For quantitative analysis of mitochondrial constriction sites, 100 images were collected of conventionally sectioned mitochondria with well-defined constrictions, which were defined as constrictions having both well-defined outer and inner membranes. The constriction diameter was measured by using analySIS 3.2 software (Soft Imaging System), and the mean diameter was calculated by using Microsoft Excel.
Purification of dynamin-1
Plasmid pFB-HT-Dyn1 for the expression of dynamin in insect cells was obtained from M. Lemmon (University of Pennsylvania, Philadelphia, PA). Dynamin-1 was purified as described for Dnm1.

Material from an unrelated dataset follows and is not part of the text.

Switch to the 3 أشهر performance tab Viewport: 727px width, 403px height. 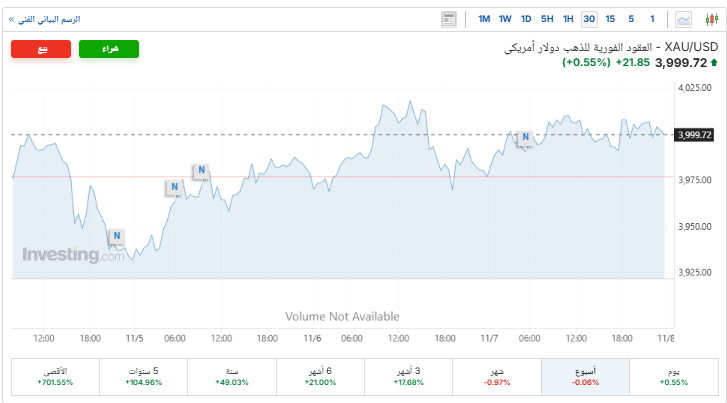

Online supplemental material
Supplemental figures provide additional in vitro characterizations of Dnm1, Dnm1G385D, and dynamin. Fig. S1 shows the dependence of GTPase activity on the concentration of Dnm1 and Dnm1G385D. Fig. S2 shows the time dependence of dynamin-1 GTPase activity under self-assembly conditions, and Fig. S3 shows that Dnm1 GTPase activity is inhibited by Dnm1G385D.
We are grateful to Dr. Irwin Segel for his critical advice.
This work was support by NIH grants 1R01EY015924 and 5R01GM062942 to J. Nunnari. E. Ingerman is supported by NIH training grant 5T32GM007377.
Abbreviations used in this paper: DRP, dynamin-related protein; GDP, guanosine 5′-diphosphate; GED, GTPase effector domain; GMP-PCP, β,γ-methyleneguanosine 5′-triphosphate; PEP, phosphoenolpyruvate.